От выстрела разлетелось узкое окно. Осколки стекол посыпались на Анастасию.

— Уйди, говорю! — заорал Саша. — Спрячься наверху за мешками!

Анастасия, словно не слыша его, протянула заряженный пистолет Алеше и начала набивать порохом следующий.

Алеша пристроился у окошка, выложив перед собой пистолеты.

Брильи выглядывал из-за угла сарая.

Несколько человек вырвали опорное бревно из ворот и колотили им в дверь.

Алеша на мгновение высунулся из окна и выстрелил в группу у двери.

Снаружи раздался истошный вопль. Едва он успел прижаться к стене, как пуля Жака впилась в балку над его головой и раскрошила ее в щепки.

Жак подтащил к мельнице охапку соломы.

— Господин, — обратился он к Брильи, — обложим мельницу соломой и выкурим их…

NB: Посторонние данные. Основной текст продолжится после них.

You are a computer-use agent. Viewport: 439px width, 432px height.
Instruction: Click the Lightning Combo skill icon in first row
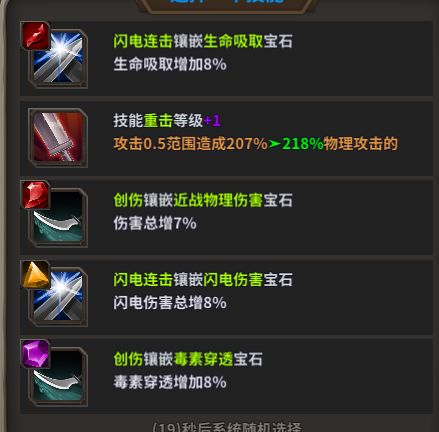[58, 59]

— Идиот! — Брильи выхватил из его рук охапку соломы и швырнул на землю. — Я бы сам спалил их не раздумывая, но там — женщины!

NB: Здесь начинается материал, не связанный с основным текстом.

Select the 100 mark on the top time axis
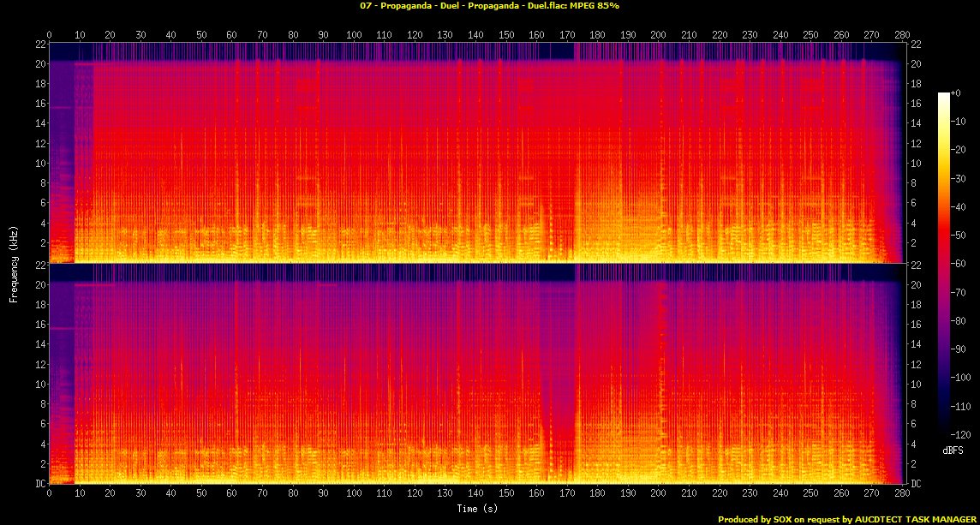(x=354, y=35)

Жак мрачно уставился на хозяина:

— Шевалье, Анастасия приносит нам несчастье.

Бандиты, держа бревно, разбежались и грохнули им в дверь.

Анастасия с ужасом смотрела на дверь. Дверь трещала под ударами бревна, петли разболтались, засов дрожал. Щель в притолоке с каждым ударом расширялась.

Алеша с Сашей подтаскивали к входу мешки с зерном.

В окно влетел подожженный жгут соломы. Чадя и разбрасывая искры, он упал на пол. Анастасия затоптала его ногами.

Дверь под ударами хрястнула, и в образовавшейся дыре показались яростные, орущие лица.

Саша выхватил шпагу и ткнул в дыру наугад. В ответ раздались проклятия, вой и стоны.

Перепуганный мельник спрятался в своей каморке. Он выбил табуретом стекло и, протиснувшись в узенькое оконце, вылез во двор.

Вопя и показывая всем, что он безоружен, мельник хотел укрыться в сарае, но наткнулся на Жака и Брильи. Вытаращив от ужаса глаза, он орал и бессмысленно размахивал руками.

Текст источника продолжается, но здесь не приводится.